##### EXERCISE TEXT

Chicago Sun-Times (Sunday)

Haki Madhubuti: Honored worldwide — except in his home state of Illinois

- MARY MITCHELL mmitchell@suntimes.com | @MaryMitche­llCST

Most voices are seasonal.

We hear them for a generation, then they fade into the wind. That’s not the case with Haki R. Madhubuti.

Known as Don L. Lee in his youth, some might remember him as a tall, skinny, highyellow brother who peddled his poems on the same South Side streets where brothers sling drugs.

Many more will remember him as the dashiki-clad poet whose poems helped give birth to the Black Arts Movement, a cultural revolution that turned the South Side into a mecca for Black writers and artists in the 1960s.

If it was happening to Black people, Madhubuti spoke on it.

‘Assassinat­ion’

it was wild. the bullet hit high. (the throat-neck) & from everywhere: the motel, from under bushes and cars, from around corners and across streets, out of garbage cans and from rat holes in the earth they came running toward the king — all of them fast and sure — as if the King was going to fire back. they came running, fast and sure, in the wrong direction.

His poems became more than hashtags and slogans. Madhubuti turned Black thought into Third-World Press, the largest and oldest Black-owned publishing company in the country.

His poems became the Institute of Positive Education, New Concept School, Betty Shabazz Internatio­nal Charter School and the Barbara A. Sizemore Academy, all schools and cultural institutio­ns he founded or co-founded.

Last month, Madhubuti, 78, published his 15th book of poetry. He also has published more than 30 books and contribute­d poetry and essays to more than 100 anthologie­s and journals.

##########

**PROBLEM STATEMENT**
Please list every school and cultural institution that the article about Haki Madhubuti above says he founded or co-founded.

##### EXERCISE DATA

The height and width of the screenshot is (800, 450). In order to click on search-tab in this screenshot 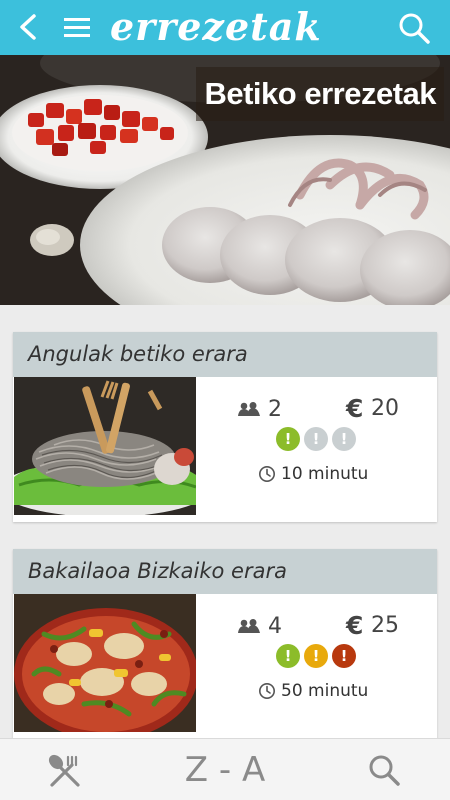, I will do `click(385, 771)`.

##########
##### EXERCISE DATA

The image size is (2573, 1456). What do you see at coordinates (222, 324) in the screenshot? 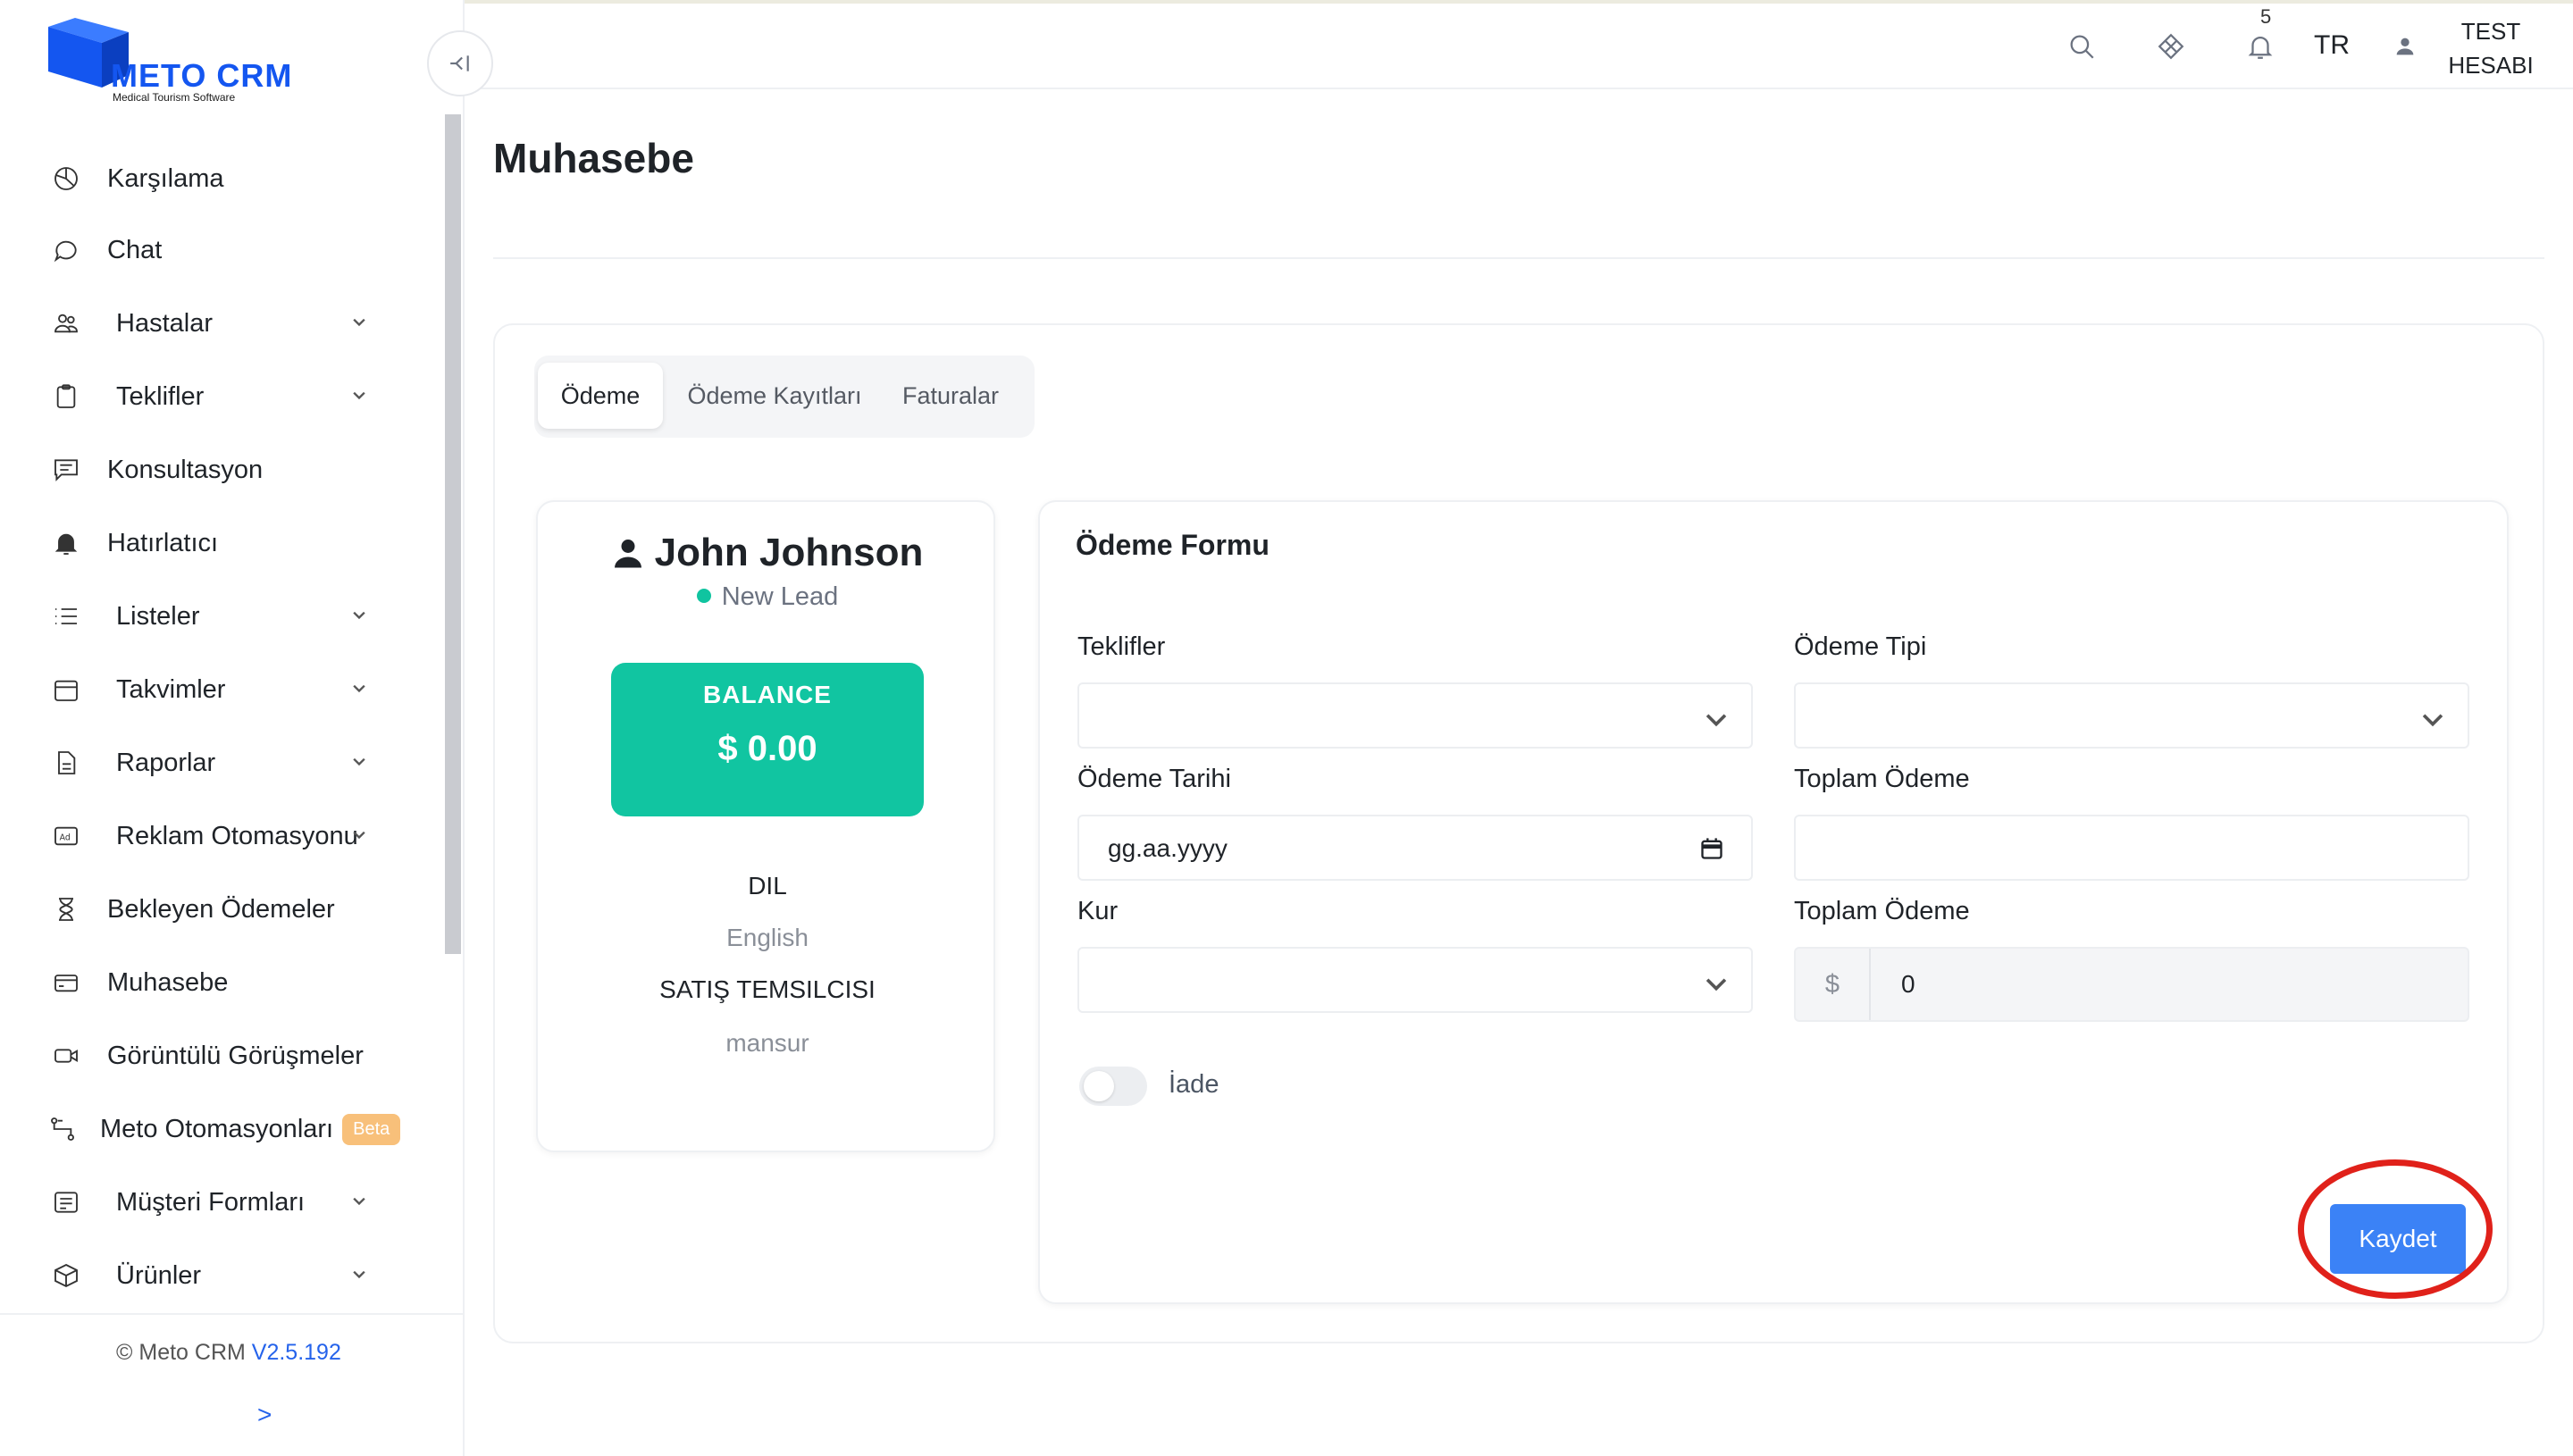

##########

**ANSWER SPACE**
Institute of Positive Education
New Concept School
Betty Shabazz International Charter School
Barbara A. Sizemore Academy